Kupuna Life: Staying limber with yoga

Kupuna Life

A study showed 21 percent of yoga practitioners are 60 years or older. 

Benefits range from strengthening bones to improving balance and sharpening minds. 

KHON2’s Kathy Muneno found two veterans of Kupuna Life who had one thing in common. 

Every morning at 5 a.m., 93-year-old Pepper Hartness starts her day with an hour of yoga. 

The one-time yoga teacher, ski instructor, physical education teacher said that yoga relaxes her and keeps her flexible.

“Oh I’ve been doing it for over 40 years at least and I more or less developed my own routine, where I would work the yoga into what I wanted to do,” said Hartness. “This is relaxing before the next hard one.”

Then there’s 82-year-old Helen Nakano. 

She comes to Trilogy in Kaimuki almost every day and spends three times a week in a room that’s heated to about 100 degrees.
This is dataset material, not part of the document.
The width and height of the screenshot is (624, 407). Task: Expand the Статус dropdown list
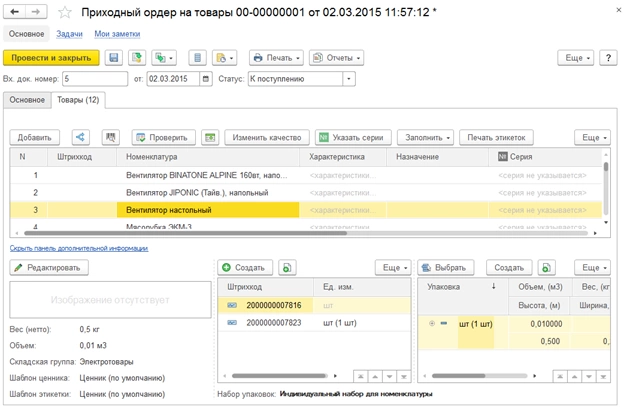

“I take bikram yoga, which is called hot yoga because they heat the room, and it’s for 90 minutes,” Nakano said. “It’s pretty intense and I’ve been doing it for 22 years.”

KHON2 asked Nakano how she breathes in the heat. 

“When you get too exhausted you lie down, then you get up again and I drink a liter of water,” she said. 

Nakano’s yoga instructor is 72-year-old Barbara Gacki. She was a nurse for 36 years. 

“This is a different kind of heat—It’s deeper. It gets into the skin, into the circulation for the structure of the skin,” she said. 

Nakano explains that after 15 minutes, some people will roll up their mat and leave.

“They leave because they can’t stand it,” she said. “But those who persist, they definitely feel the benefits.”

Helen says it keeps her limber and that it gives her more stamina. 

“Your muscles relax, you really perspire. I mean you just drain out all the toxins and by the time you get out, you’re just wiped out. But the benefits you feel after are amazing, you feel refreshed. You feel like you can go for another 24 hours.”

“I like quality of life, if I can’t have quality of life, forget it,” said Hartness. 

After her morning routine, Hartness walks a mile then takes a myriad of exercise classes at 15 Craigside, goes through strength training, and even plays ping pong. 

“Never sit when you can stand,” Hartness advises.